El presidente Santos fue galardonado con el Nobel por su persistencia en los diálogos a pesar de grandes obstáculos, pero no por asegurar voluntad política, participación ciudadana y capacidad institucional para una paz estable y duradera.
La paz burlada de hoy es el resultado de la política envilecida que caracteriza la vida del país. Con ello hago referencia no solo a la saña del uribismo que apela sin escrúpulos a tácticas de posverdad, sino también al modo santista de gobernar, habilidoso en jugar todas las cartas sin obligarse con nadie.
Esos factores se hacen más patentes aún al momento de tener que cumplir e implementar lo pactado. Naturalmente de tales antecedentes no podía esperarse que estallara esplendorosamente la paz. Henry Acosta, pieza clave en el despegue de los diálogos, reveló hace pocos días los problemas que él identificó a tiempo, las propuestas que hizo y la ninguna atención que prestó el Gobierno.
Más antes Sergio Jaramillo y Humberto de la Calle, artesanos esmerados y bien intencionados de los diálogos, habían hecho advertencias pertinentes y oportunas sobre lo que podía pasar y está pasando con la clase política respecto a los acuerdos de paz. Por espacio no abundo aquí en su testimonio que el país conoce.

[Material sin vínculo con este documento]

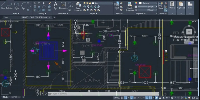Click the Insert block icon
Viewport: 200px width, 100px height.
[x=117, y=5]
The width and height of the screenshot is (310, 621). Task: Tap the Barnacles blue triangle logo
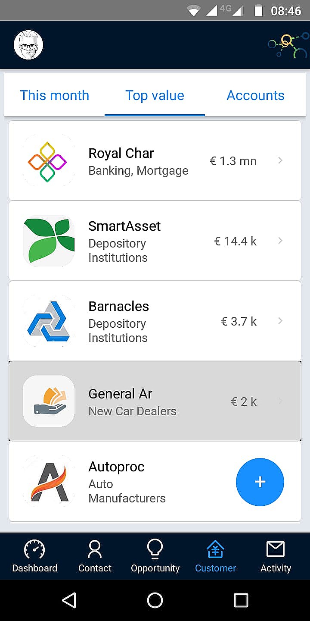48,321
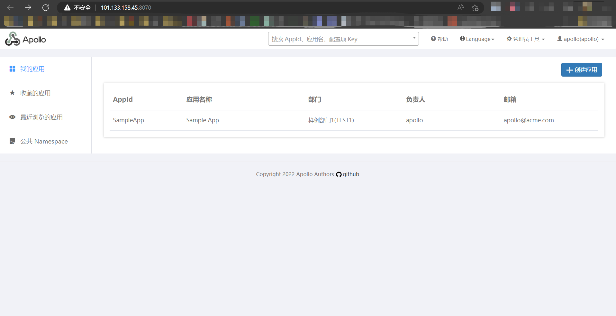The width and height of the screenshot is (616, 316).
Task: Click the read aloud icon in address bar
Action: point(460,8)
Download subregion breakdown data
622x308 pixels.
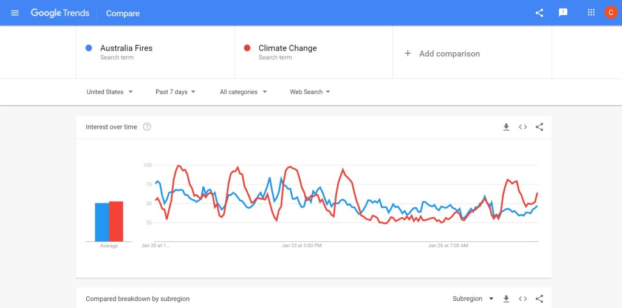[506, 299]
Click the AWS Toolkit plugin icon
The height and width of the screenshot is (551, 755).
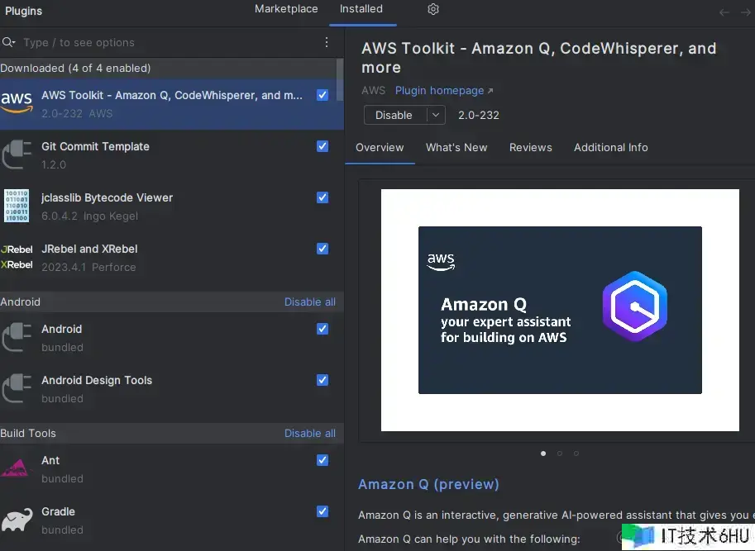[17, 103]
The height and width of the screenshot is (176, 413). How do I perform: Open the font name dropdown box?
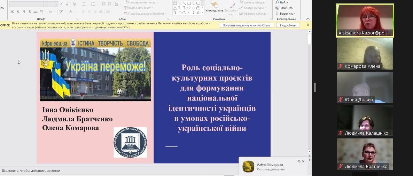[x=28, y=4]
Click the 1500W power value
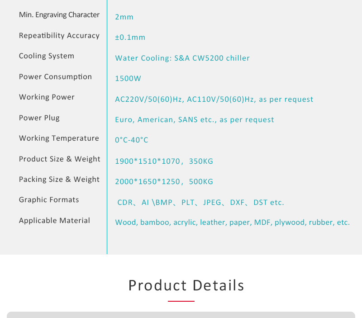 [x=128, y=79]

La carta de Márquez y Montero expresa esa patética y trágica realidad. Creo que los términos de la misma constituyen el balance más verídico y descarnado de lo que hasta ahora hemos llamado proceso de paz. Exigen garantías y cumplimiento, en ninguna parte plantean desistir de la paz, al contrario, se reafiman en ella.
Los enconados opositores de la paz están logrando imponer condiciones de rendición a los antiguos insurgentes farianos con la poderosa ayuda del fiscal general designado con el guiño de Santos. Explicable y válida la exigencia del jefe negociador de la insurgencia en La Habana.

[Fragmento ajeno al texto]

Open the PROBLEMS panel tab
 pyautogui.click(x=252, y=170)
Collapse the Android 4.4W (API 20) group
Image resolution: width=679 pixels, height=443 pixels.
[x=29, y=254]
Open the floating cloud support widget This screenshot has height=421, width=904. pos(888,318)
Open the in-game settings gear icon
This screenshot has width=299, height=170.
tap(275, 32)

A pesar de todo ello (lo subrayo), la paz gatopardista de Santos no es una paz perrata, es decir, no es despreciable, no es tan insignificante que se justifique volver a las armas para proseguir la guerra. Se equivocan las disidencias y quienes contemplen engrosar sus filas.
Estoy persuadido de que la guerra en Colombia no tiene futuro como recurso emancipatorio de las mayorías populares que aspiran a vivir mejor, esa es la experiencia de más de medio siglo y no hay discurso de estrategia o resistencia táctica que convenza de lo contrario.

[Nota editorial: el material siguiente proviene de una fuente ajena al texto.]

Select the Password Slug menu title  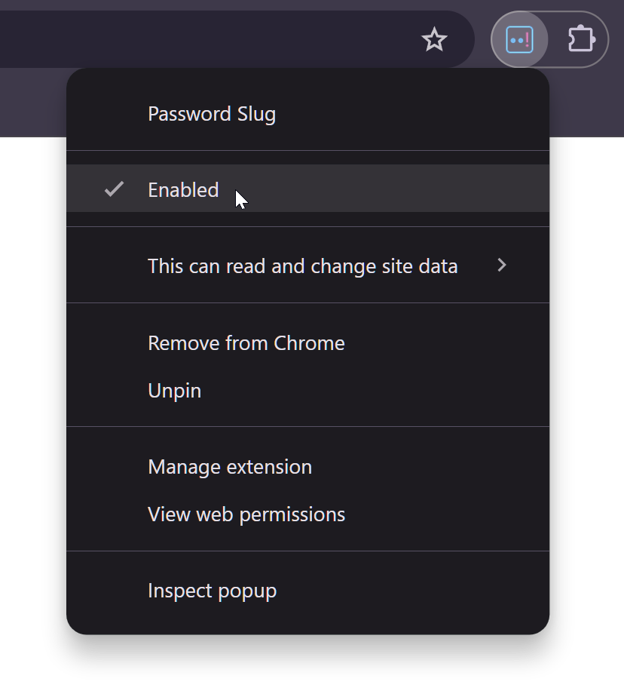212,114
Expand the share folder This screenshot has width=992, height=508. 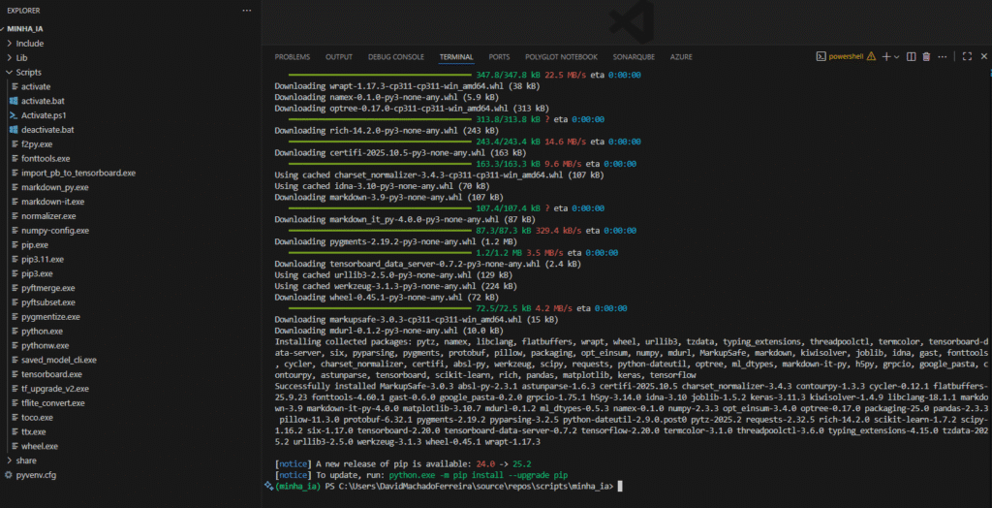(25, 460)

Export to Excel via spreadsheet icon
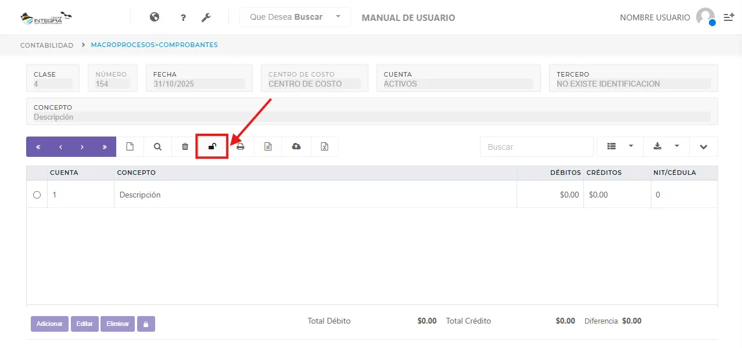pos(324,146)
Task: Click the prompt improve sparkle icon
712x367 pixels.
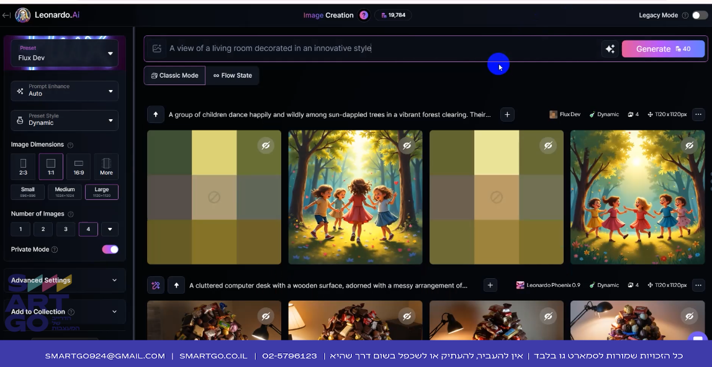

Ni hay razón válida para desconocer o modificar sustancialmente los acuerdos. Ojalá el presidente Duque, como se lo demandó Humberto de la Calle el domingo en este diario, respete los acuerdos y si en algo considera que deben modificarse lo discuta con la exguerrilla que ahora es partido político.
A lo que conduce este análisis es a apreciar la enormidad de la tarea que le corresponde adelantar a la sociedad, esto es, al movimiento sociopolítico que surja en esta etapa de posacuerdo para lograr que la paz sea cabal y completa.
No puede ser ya el movimiento que empuja el carro para que lo sigan conduciendo las élites conservaduristas, tradicionales o emergentes, sino uno que sea capaz de ponerse al timón para conducirlo por vías de cambio. Por eso tienen plena razón, con toda la fuerza del sentido común histórico, los dirigentes y parlamentarios del partido de la rosa en reiterar que el camino no es el regreso a la guerra o al limbo, sino la prosecución, sin vacilación, en la búsqueda clarividente, esforzada, irrevocable de una paz auténticamente transformadora. A eso llaman a quienes con justeza reclaman garantías y cumplimiento.
Se requiere un visionario y audaz movimiento que haga realidad un pacto de paz con transición efectiva apelando al protagonismo de la sociedad. Hechos recientes y actuales muestran que eso no es una quimera, sino que hoy puede afirmarse que un sujeto político plural alternativo, capaz de construir paz, equidad social, relación amistosa con la naturaleza, transparencia en el manejo de lo público y dignidad nacional está en camino y que es preciso ayudarle a nacer. Tema para la próxima semana.